#### [THE EXERCISE]
Print every line of the listing below without any changes, and leave the pictures out.

═══ EXTRACTED MATERIAL ═══

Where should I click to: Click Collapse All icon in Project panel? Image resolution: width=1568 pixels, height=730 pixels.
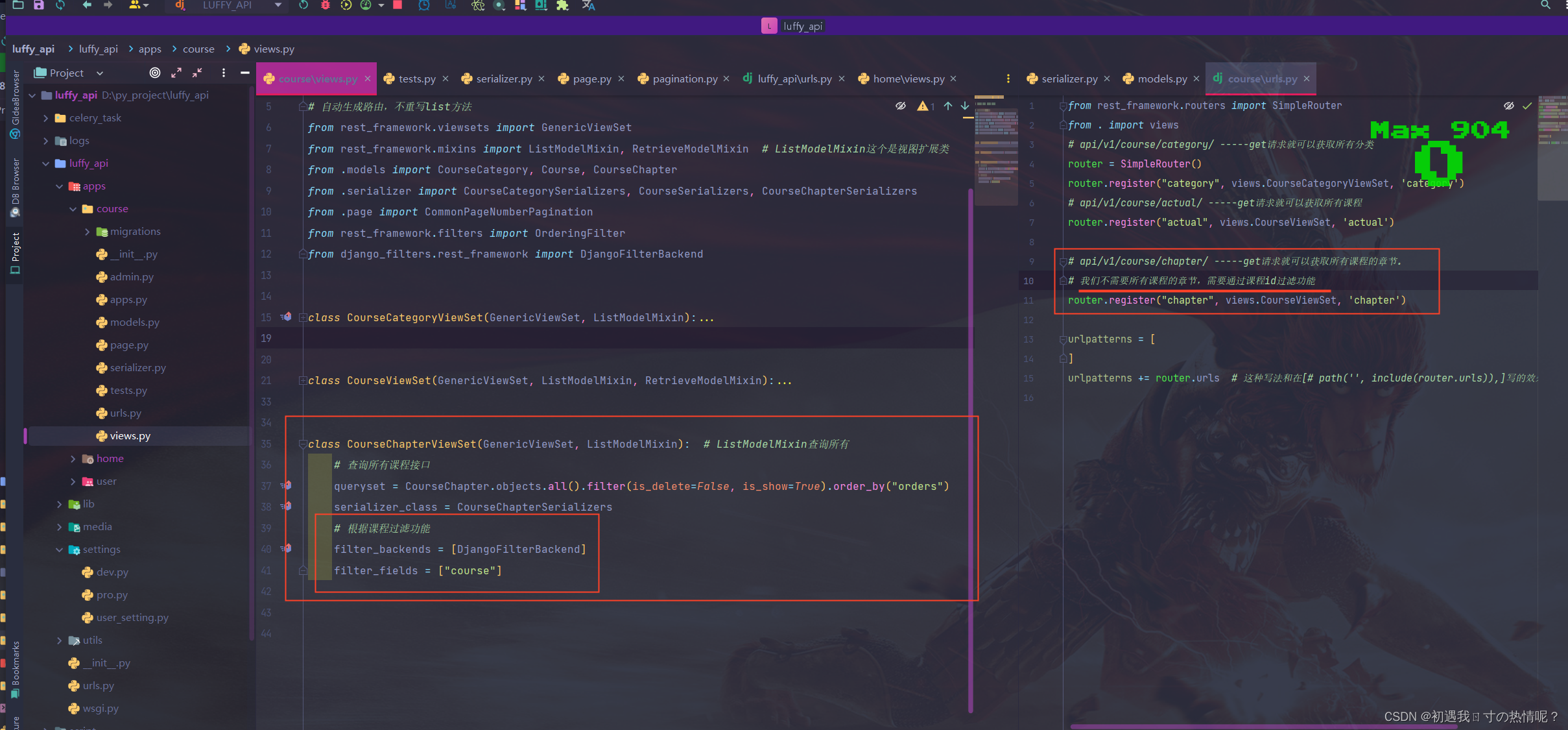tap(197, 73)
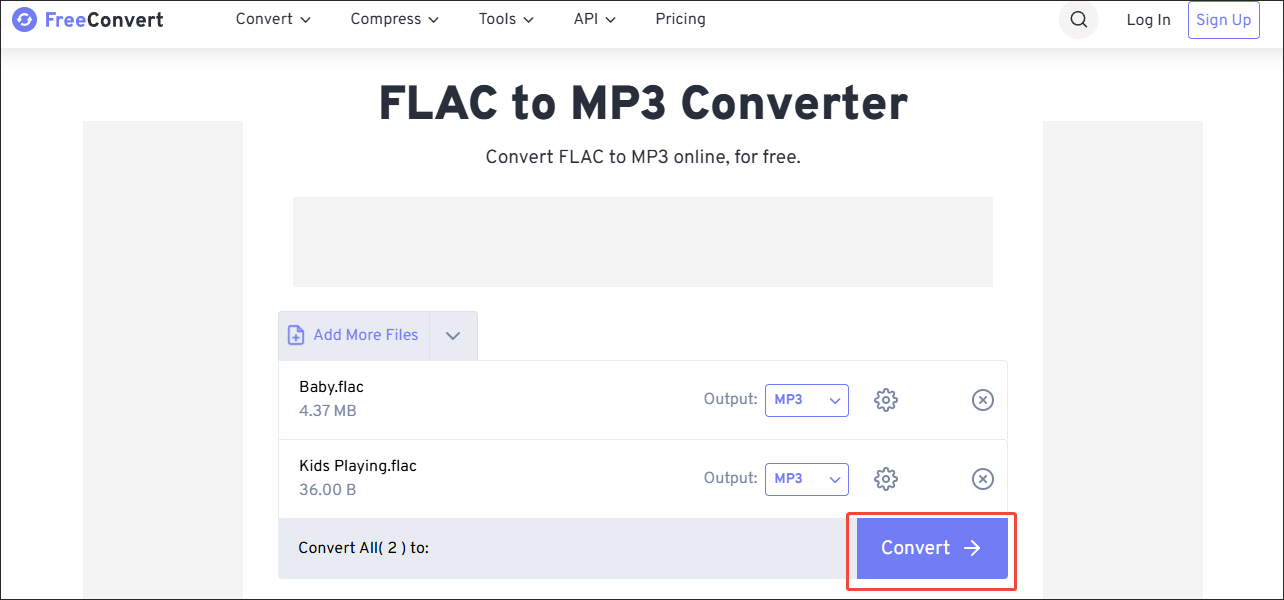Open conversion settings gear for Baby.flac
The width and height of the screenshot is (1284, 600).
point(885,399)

═══

#### [RESPONSE BELOW]
Where should I click to: Click Collapse All icon in Project panel? Image resolution: width=1568 pixels, height=730 pixels.
tap(197, 73)
Open conversion settings gear for Baby.flac
The width and height of the screenshot is (1284, 600).
point(885,399)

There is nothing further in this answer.